Postgres "invalid page header"

Started by Carl Andersonalmost 22 years ago10 messagesgeneral

carl.anderson@co.fulton.ga.us

almost 22 years ago

Hubert,

I too have noticed such an issue

Would you be willing to try to load a large table (from a SQL file).
It reliably demonstrates the behavior "invalid page header"
after completion (for me)

It seems to me that while there are WAL logs being flushed, a certain
type of failed SQL insert will cause a page to be marked wrong.

Hi list,

I am working with 7.4.1 under Linux (SuSE 8.1) The server is a HP ProLiant DL 380-G3, 2x Intel Pentium4-Xeon, 2.8 GHz, 4 GB memory and a RAID 5 system with ca. 500 GB diskspace (xfs file system)

When doing big transactions or changes (UPDATE several million rows in one step) on a database with ca. 50 GB diskspace and ca 15 million entries, PostGIS and lots of indexes, I get errors like

ERROR: invalid page header in block 582024 of relation ...

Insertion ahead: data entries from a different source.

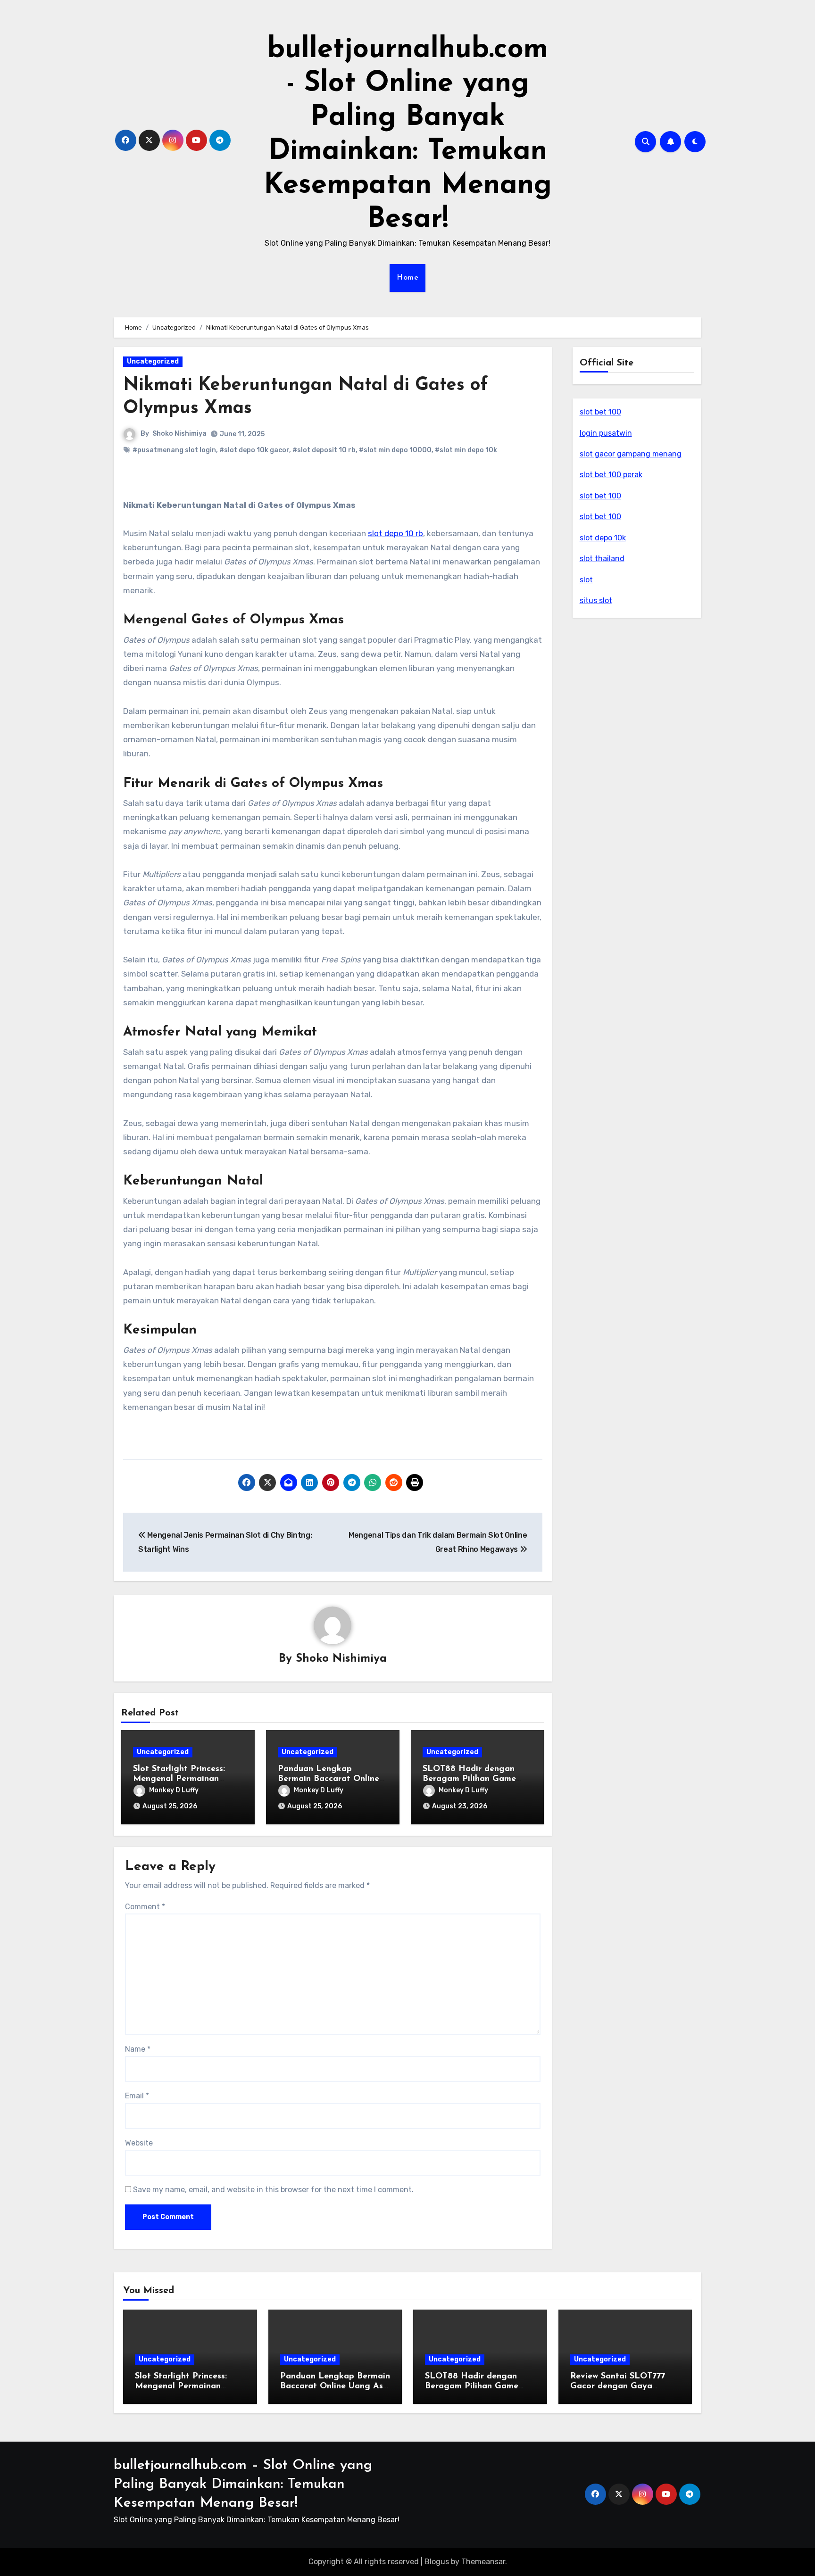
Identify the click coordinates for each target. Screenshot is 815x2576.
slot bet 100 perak (611, 474)
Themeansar (483, 2561)
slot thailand (602, 558)
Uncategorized (153, 361)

The error does not occur regularly. It seems to me that the error is related with heavy load and heavy I/O . CPU and memory does not seem the problem, according to my hotsanic tools.

I have worked through

http://archives.postgresql.org/pgsql-general/2003-11/msg01288.php
http://archives.postgresql.org/pgsql-admin/2003-09/msg00423.php
http://groups.google.com/groups?hl=en&lr=&ie=UTF-8&threadm=20030922162322.E12708%40quartz.newn.cam.ac.uk&rnum=8&prev=/groups%3Fq%3Dpg_filedump%26hl%3Den%26lr%3D%26ie%3DUTF-8%26selm%3D20030922162322.E12708%2540quartz.newn.cam.ac.uk%26rnum%3D8

which suggest to me that I have run into hardware trouble (disk? memory?!) But I supposed that my server was not SO bad for this database application...

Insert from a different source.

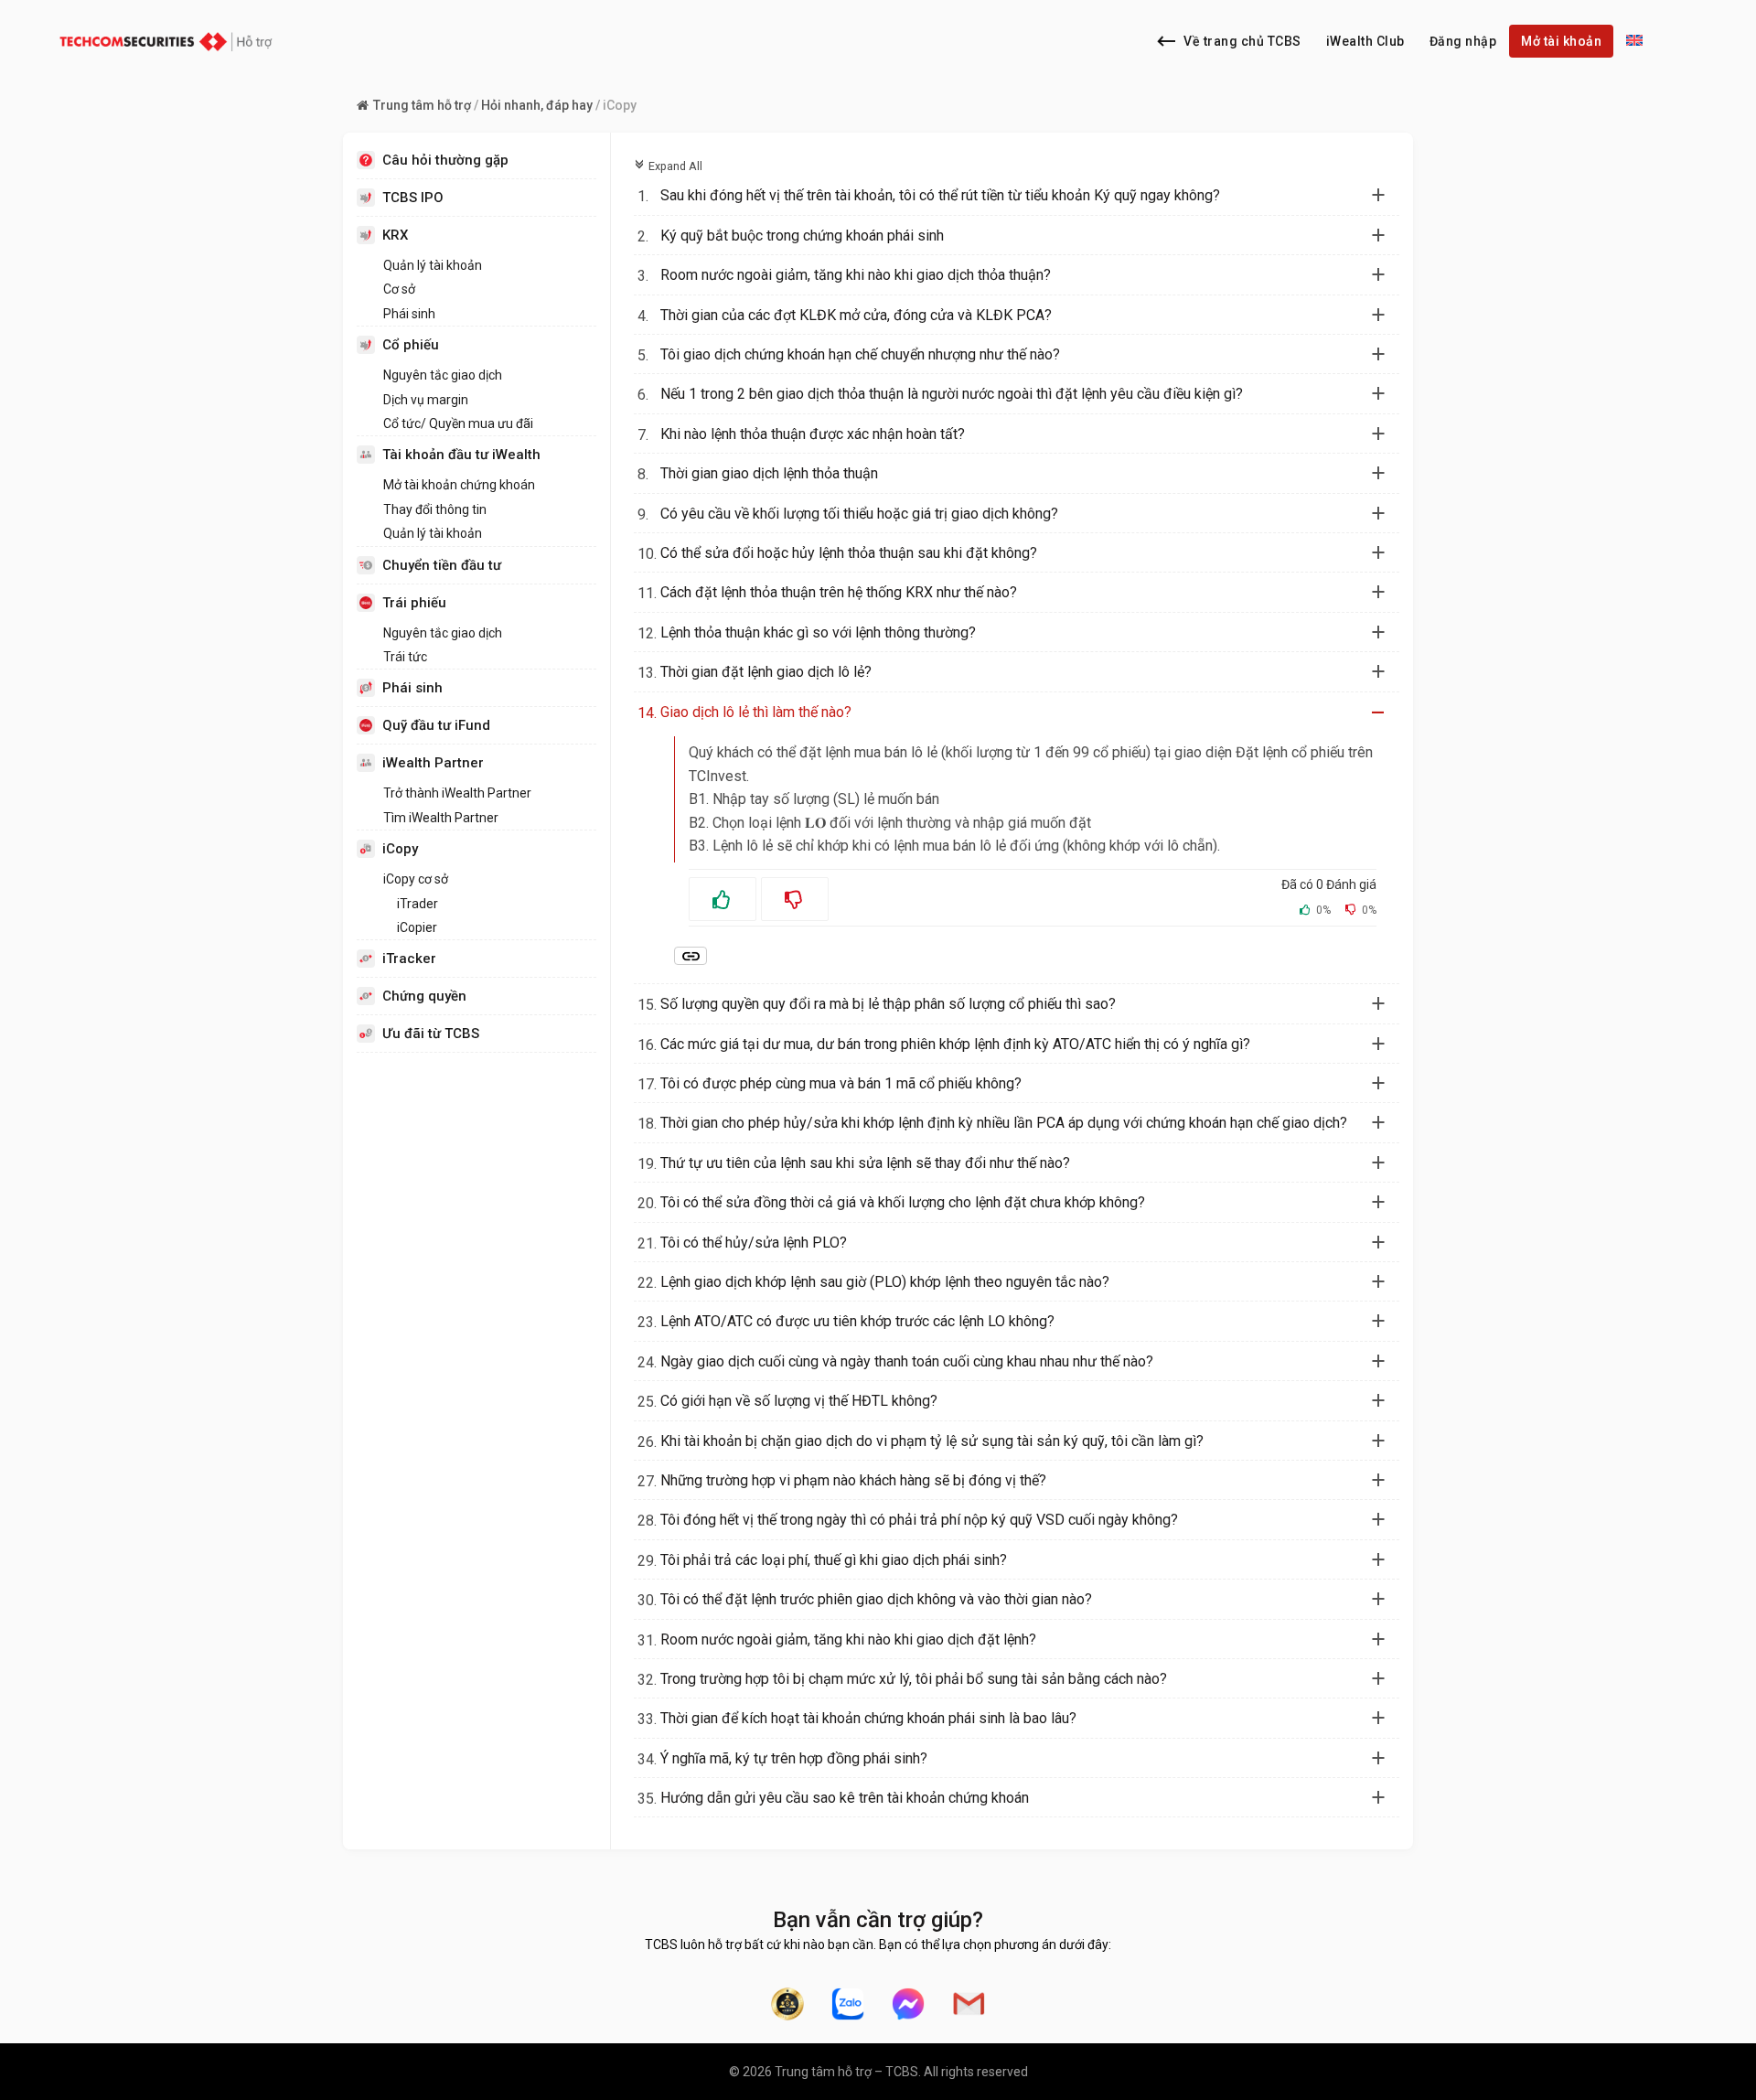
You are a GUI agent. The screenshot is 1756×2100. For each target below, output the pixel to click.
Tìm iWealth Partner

How to fix that? (I mean - not to repair the tables or pages but to get a stable one? ) Trying another sotrage hardware?!
--
-------------------------------------------------------------------------------
Dr.-Ing. Hubert Frï¿½hlich
Bezirksfinanzdirektion Mï¿½nchen
Alexandrastr. 3, D-80538 Mï¿½nchen, GERMANY
Tel. :+49 (0)89 / 2190 - 2980
Fax :+49 (0)89 / 2190 - 2997
hubert dot froehlich at bvv dot bayern dot de

--
Carl Anderson
GIS Manager, Fulton County E&CD
404.730.8026
carl.anderson@co.fulton.ga.us

Carl Anderson

carl.anderson@vadose.org

almost 22 years ago

In reply to: Carl Anderson (#1)

Re: Postgres "invalid page header"

On 06/17/2004 06:10:50 PM, Carl Anderson wrote:

Hubert,

I too have noticed such an issue

Would you be willing to try to load a large table (from a SQL file).
It reliably demonstrates the behavior causing an "invalid page header"
during completion (for me)

It seems (to me) that while WAL logs are being flushed, a certain type
of failed SQL insert will cause a page to be marked wrong.

I have not been able to nail down the problem but confirmation that
another user can replicate the problem with the exact dataset would
greatly improve the ability to get this fixed.

BTW I too am using XFS so that may also be the culprit. any non XFS
users care to try?

Show quoted text

Hi list,

I am working with 7.4.1 under Linux (SuSE 8.1) The server is a HP
ProLiant
DL 380-G3, 2x Intel Pentium4-Xeon, 2.8 GHz, 4 GB memory and a RAID 5
system
with ca. 500 GB diskspace (xfs file system)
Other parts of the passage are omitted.